Let's make one thing clear. You, dear Janettes, are not acting on behalf of Quebec women. You're acting on behalf of yourselves. As a Quebec feminist, I resent the fact that you -- and your sanctified intolerance and prejudice -- pretend to represent me. You don't.

And even if there were some Muslim women resentfully wearing a veil (why has the Charter debate focused solely on what women can or cannot do?) do we really think that preventing them from wearing one during work hours has solved equality once and for all? Can we implement this law, pat ourselves on the back, exclaim "job well done!" and move on to the next pressing issue?

Are we really all that naïve in believing that such superficial changes would succeed in bringing about the lasting kind of gender equality we aspire to?

Like a brilliant friend of mine recently said: "Arguing that banning hijabs and kippas from SAAQ wickets will create an equal society is akin to saying that painting clear lines on the road will magically create a society of fantastic drivers... it just doesn't add up."

It really doesn't.

All women are limited in one way or another and some worse than others based on their income, their religion, and their race. While Quebec may be a great place to be a woman, it isn't free of sexism, racism, and gender inequality. Serious issues still plague us.

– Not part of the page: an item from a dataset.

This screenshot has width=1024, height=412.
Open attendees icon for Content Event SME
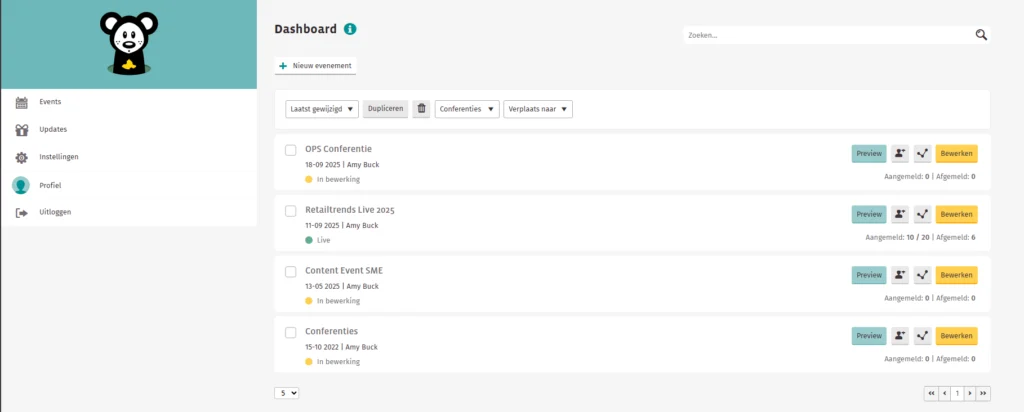pos(900,275)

So while I appreciate that the Janettes took a break from solving those problems to extend a hand and guide the ones who just don't know any better, I'd rather they didn't.

A bunch of highly-privileged white women pretending to know what is right for a bunch of women from different cultures, nationalities and religion is just as arrogant and misplaced as an all-male panel on a commission on the status of women. How do they even know what they're talking about?

Western feminists who state that they want to get rid of the veil and the niqab are really only openly engaging in acts of Islamophobia, but they don't even see it, because Western white privilege allows people to be blind to the discrimination that Western feminists unintentionally perpetrate against women of color and other religions. It's really that obvious, once your eyes have been opened to it.

Ultimately, what disappoints me the most is how this Charter debate has managed to create a breeding ground for state-sanctioned intolerance and xenophobia to flourish.

Have we reached the point where someone can publicly -- and without shame -- declare that they're afraid of a specific religious group and have people agree with them? That someone can refer to women who made a different choice as "crazy" and "manipulated" and have people defend them as concerned feminists who can't possibly be xenophobic ("they staged and produced Hairspray for God's sake!"), but only concerned citizens?

Has the PQ's Charter actually accomplished what it set out to do before even becoming law? Have we reached the point where we're no longer focused on the economy and the budget and the party's well-documented failure on these fronts, yet are spending time involved in knee-jerk, emotional spats over identity and religion?

Watching all the vitriol fly back and forth, the unsubstantiated fears, the state-sanctioned and archaic prejudices disguised as concern, I'd have to grudgingly admit that it pretty much has.